In the petition for writ of error this ruling was attacked by the plaintiff in error, who assigned in detail many other alleged errors.

Leake, Henry Reeves and Henry, Patton Brown, for plaintiffs in error. — 1. The alleged promises and statements of E.Y. Brown being verbal, and so shown to be by said petition, and being mere verbal promises to answer for the debt of W.O. Brown, were within the statute of frauds and not binding on E.Y. Brown, and hence the court erred in the matters complained of in said assignments. Edwards v. Dickson, 66 Tex. 616; Jones v. Parker, 67 Tex. 82 [ 67 Tex. 82]; Floyd v. Rust, 58 Tex. 508; Herm. on Estop., secs. 783, 799; Dickerson v. Colgrove, 100 U.S. 578; Mayer v. Ramsey, 46 Tex. 375; Burleson v. Burleson, 28 Tex. 416.

▶ EXERCISES TO COMPLETE:
1 - In the court case excerpt above, rewrite everything from "Leake, Henry Reeves" down to "28 Tex. 416.", changing "statute of frauds" to "statute of limitations".
2 - In the court case excerpt, whose verbal promises does the argument say were within the statute of frauds?
3 - Resume the court case excerpt from where it stops.

▶ DATA BLOCK:

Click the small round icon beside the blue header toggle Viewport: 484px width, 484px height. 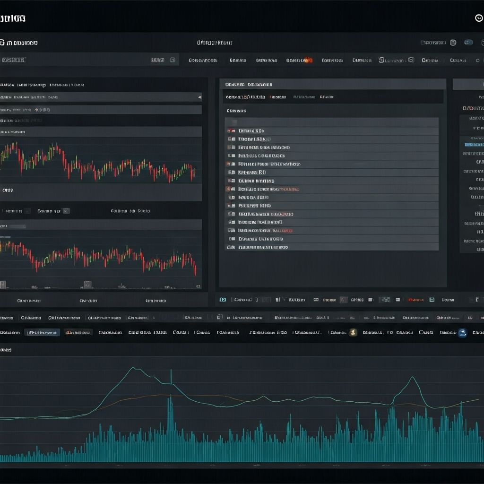coord(453,43)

▶ ANSWERS FOR THIS EXERCISE:
1 -
Leake, Henry Reeves and Henry, Patton Brown, for plaintiffs in error. — 1. The alleged promises and statements of E.Y. Brown being verbal, and so shown to be by said petition, and being mere verbal promises to answer for the debt of W.O. Brown, were within the statute of limitations and not binding on E.Y. Brown, and hence the court erred in the matters complained of in said assignments. Edwards v. Dickson, 66 Tex. 616; Jones v. Parker, 67 Tex. 82 [ 67 Tex. 82]; Floyd v. Rust, 58 Tex. 508; Herm. on Estop., secs. 783, 799; Dickerson v. Colgrove, 100 U.S. 578; Mayer v. Ramsey, 46 Tex. 375; Burleson v. Burleson, 28 Tex. 416.

2 - E.Y. Brown's

3 -
2. It appearing from the evidence that the alleged promises and statements of E.Y. Brown amounted simply to offers to become responsible for accounts of W.O. Brown to be created in the future, and the evidence failing to show that plaintiff ever notified E.Y. Brown of its acceptance of his said offers or that money would or had been advanced to W.O. Brown relying thereon, no liability was incurred by E.Y. Brown to plaintiff by reason of such promises. Wilkins v. Carter Bros., 19 S.W. Rep., 997; Mayfield v. Wheeler, 37 Tex. 256; Wilson v. Childress, 2 Ct. App. C. C., sec. 186; Pars. on Con., 2 ed., p. 526; Id., 17 ed., pp. 479-485; 19 Am. and Eng. Encyc. of Law, 78; 3 Id., 856; 1 Brandt on Surety, and Guar., sec. 186; Gardner v. Lloyd, 2 Atl. Rep., 562; Oaks v. Willis, 37 Am. Dec., 583; Coe v. Buller (Pa.), 1 Cent. Rep., 222.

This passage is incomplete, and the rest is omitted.